##### DOCUMENT PASSAGE
* President points to July or August for monetary easing
* Political interference has eroded central bank credibility
* Currency shed 16% since cenbank chief ousted in March (Adds economic context, risks, policy meetings)
ISTANBUL, June 2 (Reuters) – President Tayyip Erdogan sent Turkey’s lira currency to new all-time lows on Wednesday after he called for interest rate cuts in the next two months and said he spoke to the central bank’s new governor about it.
The lira – by far the worst performer in emerging markets this year largely due to perceived political interference in policy – fell by some 4% in thin early trade to 8.88 versus the dollar before recouping some losses.
“I spoke to the central bank governor today – we certainly need to lower interest rates,” Erdogan said in a televised interview with state broadcaster TRT Haber late on Tuesday.
“For that, we need to see July, August for interest rates to start coming down,” he said, adding that lowering rates would lift the burden on investments and help along recovery from the coronavirus pandemic.
Erdogan’s frequent calls for lower borrowing costs and his abrupt removal of three central bank chiefs in less than two years has eroded Turkey’s monetary credibility and left it more vulnerable to high inflation and financial crisis.
The currency was at 8.615 against the dollar at 06:56 GMT.
It has lost 16% since mid-March when Erdogan, a self-described “enemy of interest rates”, ousted a hawkish and well-respected central bank chief and installed a like-minded critic of tight policy.
New bank Governor Sahap Kavcioglu has since held the policy rate at 19% though analysts expect a cut in the third quarter. Still, inflation has risen above 17% and the currency depreciation adds price pressure via heavy imports.
##########
##### GIVEN INFORMATION
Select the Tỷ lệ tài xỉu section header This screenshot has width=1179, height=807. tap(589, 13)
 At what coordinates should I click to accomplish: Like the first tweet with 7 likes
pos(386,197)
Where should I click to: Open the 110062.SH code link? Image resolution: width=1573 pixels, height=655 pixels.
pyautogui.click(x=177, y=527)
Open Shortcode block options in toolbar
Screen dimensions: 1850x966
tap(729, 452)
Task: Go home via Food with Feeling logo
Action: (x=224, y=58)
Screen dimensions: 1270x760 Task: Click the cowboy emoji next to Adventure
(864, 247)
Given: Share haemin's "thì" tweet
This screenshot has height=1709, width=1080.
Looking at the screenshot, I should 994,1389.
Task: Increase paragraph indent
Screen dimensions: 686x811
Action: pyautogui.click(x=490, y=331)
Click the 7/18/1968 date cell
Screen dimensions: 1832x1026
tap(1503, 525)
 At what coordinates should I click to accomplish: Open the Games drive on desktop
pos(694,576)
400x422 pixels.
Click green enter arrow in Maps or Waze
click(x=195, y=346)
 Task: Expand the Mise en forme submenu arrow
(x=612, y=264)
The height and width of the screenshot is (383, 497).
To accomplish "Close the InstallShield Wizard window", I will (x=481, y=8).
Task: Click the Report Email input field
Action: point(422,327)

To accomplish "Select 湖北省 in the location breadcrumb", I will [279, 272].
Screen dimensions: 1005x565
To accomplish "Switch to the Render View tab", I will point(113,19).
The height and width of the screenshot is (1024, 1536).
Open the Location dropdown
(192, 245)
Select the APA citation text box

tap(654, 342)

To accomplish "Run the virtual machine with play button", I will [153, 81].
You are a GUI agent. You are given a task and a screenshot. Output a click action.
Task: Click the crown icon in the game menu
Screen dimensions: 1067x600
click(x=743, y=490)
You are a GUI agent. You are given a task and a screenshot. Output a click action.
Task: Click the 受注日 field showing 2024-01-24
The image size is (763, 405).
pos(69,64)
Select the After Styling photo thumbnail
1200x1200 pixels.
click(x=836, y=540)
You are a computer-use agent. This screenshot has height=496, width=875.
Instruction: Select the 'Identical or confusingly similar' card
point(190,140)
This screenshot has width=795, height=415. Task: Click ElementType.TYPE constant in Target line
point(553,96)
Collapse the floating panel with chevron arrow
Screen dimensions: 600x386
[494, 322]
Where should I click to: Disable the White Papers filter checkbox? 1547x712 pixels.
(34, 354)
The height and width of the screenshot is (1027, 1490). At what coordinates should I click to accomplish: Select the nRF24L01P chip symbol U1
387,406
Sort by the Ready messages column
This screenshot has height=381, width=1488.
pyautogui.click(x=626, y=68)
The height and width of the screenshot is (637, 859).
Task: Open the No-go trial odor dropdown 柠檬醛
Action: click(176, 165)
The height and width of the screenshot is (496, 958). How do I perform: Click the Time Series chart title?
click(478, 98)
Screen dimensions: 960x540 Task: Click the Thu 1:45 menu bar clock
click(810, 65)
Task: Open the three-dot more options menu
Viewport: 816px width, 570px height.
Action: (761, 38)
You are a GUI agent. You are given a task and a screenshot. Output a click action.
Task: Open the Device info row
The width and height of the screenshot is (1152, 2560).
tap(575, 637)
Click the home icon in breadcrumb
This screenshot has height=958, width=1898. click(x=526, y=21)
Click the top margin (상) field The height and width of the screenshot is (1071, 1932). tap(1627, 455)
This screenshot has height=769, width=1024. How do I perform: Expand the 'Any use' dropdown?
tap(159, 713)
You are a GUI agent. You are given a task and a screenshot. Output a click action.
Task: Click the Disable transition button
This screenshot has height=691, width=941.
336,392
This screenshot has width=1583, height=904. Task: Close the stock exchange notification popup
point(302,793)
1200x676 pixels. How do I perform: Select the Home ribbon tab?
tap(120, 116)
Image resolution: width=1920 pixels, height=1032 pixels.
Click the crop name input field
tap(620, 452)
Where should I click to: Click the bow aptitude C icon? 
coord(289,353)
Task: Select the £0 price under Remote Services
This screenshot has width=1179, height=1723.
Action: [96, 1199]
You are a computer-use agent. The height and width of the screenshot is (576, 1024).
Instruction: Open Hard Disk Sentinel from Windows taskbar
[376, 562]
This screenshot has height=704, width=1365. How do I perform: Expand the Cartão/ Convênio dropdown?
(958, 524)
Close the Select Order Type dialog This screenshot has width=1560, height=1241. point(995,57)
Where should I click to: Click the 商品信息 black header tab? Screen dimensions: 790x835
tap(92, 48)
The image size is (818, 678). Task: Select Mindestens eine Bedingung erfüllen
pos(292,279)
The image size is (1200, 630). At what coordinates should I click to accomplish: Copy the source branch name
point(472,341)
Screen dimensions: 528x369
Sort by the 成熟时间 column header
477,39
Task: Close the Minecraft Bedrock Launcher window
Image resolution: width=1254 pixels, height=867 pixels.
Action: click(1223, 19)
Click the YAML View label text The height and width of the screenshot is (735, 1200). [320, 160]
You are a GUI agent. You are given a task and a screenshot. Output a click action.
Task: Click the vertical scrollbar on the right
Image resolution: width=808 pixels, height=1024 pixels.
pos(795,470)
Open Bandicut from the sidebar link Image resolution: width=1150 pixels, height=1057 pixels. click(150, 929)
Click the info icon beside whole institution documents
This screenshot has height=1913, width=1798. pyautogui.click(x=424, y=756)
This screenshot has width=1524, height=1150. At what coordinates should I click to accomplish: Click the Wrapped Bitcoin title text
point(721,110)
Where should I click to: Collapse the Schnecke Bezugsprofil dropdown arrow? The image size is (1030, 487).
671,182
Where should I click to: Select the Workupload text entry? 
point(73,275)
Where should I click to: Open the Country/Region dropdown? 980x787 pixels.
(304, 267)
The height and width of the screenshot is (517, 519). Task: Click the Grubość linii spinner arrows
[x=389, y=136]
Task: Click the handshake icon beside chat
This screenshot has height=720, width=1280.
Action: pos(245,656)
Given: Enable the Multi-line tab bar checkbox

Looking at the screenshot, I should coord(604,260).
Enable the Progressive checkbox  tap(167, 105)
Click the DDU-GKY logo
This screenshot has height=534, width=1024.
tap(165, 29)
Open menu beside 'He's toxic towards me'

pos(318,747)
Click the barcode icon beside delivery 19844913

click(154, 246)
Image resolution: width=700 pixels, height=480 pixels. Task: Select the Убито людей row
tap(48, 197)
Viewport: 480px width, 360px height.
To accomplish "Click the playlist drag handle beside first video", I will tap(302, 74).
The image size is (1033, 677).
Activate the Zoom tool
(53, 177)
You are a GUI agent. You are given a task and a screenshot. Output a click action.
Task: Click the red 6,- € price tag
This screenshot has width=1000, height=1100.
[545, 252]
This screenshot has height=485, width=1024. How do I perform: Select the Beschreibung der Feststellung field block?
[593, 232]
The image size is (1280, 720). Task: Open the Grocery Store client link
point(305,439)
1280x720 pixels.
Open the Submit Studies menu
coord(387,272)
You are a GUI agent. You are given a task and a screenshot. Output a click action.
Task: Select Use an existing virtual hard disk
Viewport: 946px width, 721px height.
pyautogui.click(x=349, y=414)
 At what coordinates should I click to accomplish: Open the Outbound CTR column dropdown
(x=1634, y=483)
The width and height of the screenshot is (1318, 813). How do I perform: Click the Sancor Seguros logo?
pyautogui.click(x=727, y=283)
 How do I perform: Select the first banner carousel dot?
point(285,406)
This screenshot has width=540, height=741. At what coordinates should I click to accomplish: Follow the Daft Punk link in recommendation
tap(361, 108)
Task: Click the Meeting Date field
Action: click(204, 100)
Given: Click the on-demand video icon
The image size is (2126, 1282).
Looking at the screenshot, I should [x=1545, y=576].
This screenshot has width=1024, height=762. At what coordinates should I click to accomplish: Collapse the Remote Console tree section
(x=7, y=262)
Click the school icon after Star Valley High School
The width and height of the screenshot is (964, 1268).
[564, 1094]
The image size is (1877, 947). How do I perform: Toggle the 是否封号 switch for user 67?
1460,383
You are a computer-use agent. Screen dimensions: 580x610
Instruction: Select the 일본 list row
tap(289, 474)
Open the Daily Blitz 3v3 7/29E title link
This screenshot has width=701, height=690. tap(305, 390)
##########
> [WHAT YOU NEED TO DO]:
(a) List each distinct percentage figure in the article on the Turkish lira, with what it describes.
(b) According to the lira article, which broadcaster aired the interview in which Erdogan called for rate cuts?
(c) Resume the article on the lira's slide after its final sentence.

> [ANSWERS TO THE EXERCISE]:
(a)
- 16%: the lira's loss since the central bank chief was ousted in mid-March
- 4%: the lira's fall in thin early trade on Wednesday
- 19%: the policy rate held by Governor Sahap Kavcioglu
- 17%: the level inflation has risen above

(b) State broadcaster TRT Haber.

(c)
‘LATE NIGHT INTERVENTION’
Central bank leaders are set to hold calls with investors later on Wednesday to discuss policy and economic prospects.
“This late night intervention by Erdogan talking about rate cuts is clearly unhelpful for Kavcioglu heading into his investor calls,” said one foreign investor.
The currency has shed nearly half its value in three years and slid again last week on concerns over global inflation and an early election.
Turkey’s economy rebounded better than most others from the pandemic and should grow by about 5% this year.
But its foreign debt and current account deficit remain swollen and its foreign currency reserves are badly depleted after costly market interventions last year. Adding to risks, travel restrictions could derail another tourism season, sapping more foreign revenues.
“Prospects of central bank interest rate cuts are unfortunately causing Turkish Lira to fall sharply,” Robin Brooks, chief economist at the Institute of International Finance, said on Twitter.
“This fall in the lira means tighter financial conditions and weaker growth,” he said.
The central bank has policy meetings scheduled for July 14 and August 12.